*Document text*:
▼▼▼
NOW, THEREFORE, for the above reasons, in consideration of the mutual
covenants herein, and for other good and valuable consideration, the receipt and
sufficiency of which is hereby acknowledged, the parties hereto agree as
follows:
1. Definitions.
Unless otherwise defined herein, for the purposes of this Agreement,
the following terms shall have the meanings specified with respect thereto
below. Any plural term that is used herein in the singular shall be taken to
mean each entity or item of the defined class and any singular term that is used
herein in the plural shall be taken to mean all of the entities or items of the
defined class, collectively.
"Enforcement" shall mean (a) for any Lender to make written demand
for payment of or accelerate the time for payment of any of the Indebtedness (as
that term is defined below)in favor of such Lender, (b) for any Lender to
terminate its commitment to make revolving loans prior to the scheduled date for
the expiration of such commitment, as such date may be extended from time to
time, (c) for any Lender to commence enforcement of any rights or remedies under
or with respect to any Loan Agreement, any note, or any other Indebtedness, or
to set off or appropriate any balances held by it for the account of Borrower or
any other property at any time held or owing by it to or for the credit or
account of Borrower, (d) for any Lender to commence the judicial or non judicial
enforcement of any rights or remedies under the Loan Agreements or the Cornell
Security Agreement (the "Collateral Documents") (other than an action solely for
the purpose of establishing, continuing or defending the lien or security
interest intended to be created by the Collateral Documents upon or in any
Collateral as against or from claims of third parties on or in such Collateral),
to appropriate any property at any time held or owing by it to or for the credit
or for the account of any Borrower or to otherwise take any action to realize
upon the Collateral, or (e) the commencement by, against or with respect to
Borrower of any proceeding under any bankruptcy, reorganization, compromise,
arrangement, insolvency, readjustment of debt, dissolution or liquidation or
similar law or for the appointment of a receiver ("Insolvency Proceedings")
▲▲▲
*Dataset rows*:
▼▼▼
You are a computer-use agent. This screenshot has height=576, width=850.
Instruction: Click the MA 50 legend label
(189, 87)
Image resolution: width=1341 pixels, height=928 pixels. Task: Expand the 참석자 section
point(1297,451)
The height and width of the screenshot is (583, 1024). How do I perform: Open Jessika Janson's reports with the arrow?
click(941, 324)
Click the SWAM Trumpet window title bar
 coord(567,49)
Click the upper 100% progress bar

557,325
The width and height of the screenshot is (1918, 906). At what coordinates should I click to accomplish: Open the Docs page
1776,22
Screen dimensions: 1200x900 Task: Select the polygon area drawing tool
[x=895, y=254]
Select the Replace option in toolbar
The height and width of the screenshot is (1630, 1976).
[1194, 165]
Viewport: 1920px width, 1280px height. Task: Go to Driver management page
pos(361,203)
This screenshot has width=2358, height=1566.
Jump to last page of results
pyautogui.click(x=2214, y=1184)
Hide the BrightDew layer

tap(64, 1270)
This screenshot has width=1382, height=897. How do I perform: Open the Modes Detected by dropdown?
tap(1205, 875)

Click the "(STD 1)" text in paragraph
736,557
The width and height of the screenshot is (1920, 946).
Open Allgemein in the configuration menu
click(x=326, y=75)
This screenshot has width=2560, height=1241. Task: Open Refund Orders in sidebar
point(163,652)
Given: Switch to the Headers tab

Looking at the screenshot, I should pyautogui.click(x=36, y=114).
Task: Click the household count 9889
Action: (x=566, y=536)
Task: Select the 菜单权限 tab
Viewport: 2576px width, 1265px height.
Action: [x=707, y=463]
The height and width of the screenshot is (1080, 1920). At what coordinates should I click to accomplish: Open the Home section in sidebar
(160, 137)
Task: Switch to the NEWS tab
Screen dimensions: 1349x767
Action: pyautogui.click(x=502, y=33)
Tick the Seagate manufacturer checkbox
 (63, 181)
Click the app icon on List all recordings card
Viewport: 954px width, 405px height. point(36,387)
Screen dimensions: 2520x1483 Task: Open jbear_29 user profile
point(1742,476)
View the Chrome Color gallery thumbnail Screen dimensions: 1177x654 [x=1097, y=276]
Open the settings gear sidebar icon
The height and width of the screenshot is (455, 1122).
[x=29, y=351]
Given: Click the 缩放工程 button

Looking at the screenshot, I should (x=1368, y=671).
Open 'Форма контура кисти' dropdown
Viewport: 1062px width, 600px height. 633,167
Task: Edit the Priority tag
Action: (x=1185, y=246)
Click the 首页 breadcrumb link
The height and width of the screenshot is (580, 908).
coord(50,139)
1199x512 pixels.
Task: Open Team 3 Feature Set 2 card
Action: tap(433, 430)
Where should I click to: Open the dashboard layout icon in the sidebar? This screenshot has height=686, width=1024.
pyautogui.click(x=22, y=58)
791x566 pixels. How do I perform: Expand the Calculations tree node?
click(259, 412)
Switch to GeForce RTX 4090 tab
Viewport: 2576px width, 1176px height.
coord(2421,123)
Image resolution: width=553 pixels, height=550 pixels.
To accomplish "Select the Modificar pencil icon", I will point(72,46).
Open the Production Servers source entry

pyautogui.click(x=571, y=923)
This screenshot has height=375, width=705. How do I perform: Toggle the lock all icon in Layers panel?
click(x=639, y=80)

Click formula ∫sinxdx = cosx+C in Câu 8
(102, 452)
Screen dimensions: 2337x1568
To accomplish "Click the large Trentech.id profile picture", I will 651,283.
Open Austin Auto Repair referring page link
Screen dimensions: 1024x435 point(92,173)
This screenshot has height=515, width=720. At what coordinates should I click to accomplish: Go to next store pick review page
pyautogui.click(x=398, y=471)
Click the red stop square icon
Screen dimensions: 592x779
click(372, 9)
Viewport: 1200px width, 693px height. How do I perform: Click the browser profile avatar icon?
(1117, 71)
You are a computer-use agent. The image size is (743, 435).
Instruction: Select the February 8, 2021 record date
▲▲▲
*Written exercise 1*:
Reproduce the agreement excerpt word for word, between "NOW, THEREFORE, for" and "defined class, collectively.", inclusive.
*Written exercise 2*:
How many lines in the entries contain the word "Given"? Reply with the number alone.

*Task answer 1*:
NOW, THEREFORE, for the above reasons, in consideration of the mutual
covenants herein, and for other good and valuable consideration, the receipt and
sufficiency of which is hereby acknowledged, the parties hereto agree as
follows:
1. Definitions.
Unless otherwise defined herein, for the purposes of this Agreement,
the following terms shall have the meanings specified with respect thereto
below. Any plural term that is used herein in the singular shall be taken to
mean each entity or item of the defined class and any singular term that is used
herein in the plural shall be taken to mean all of the entities or items of the
defined class, collectively.

*Task answer 2*:
2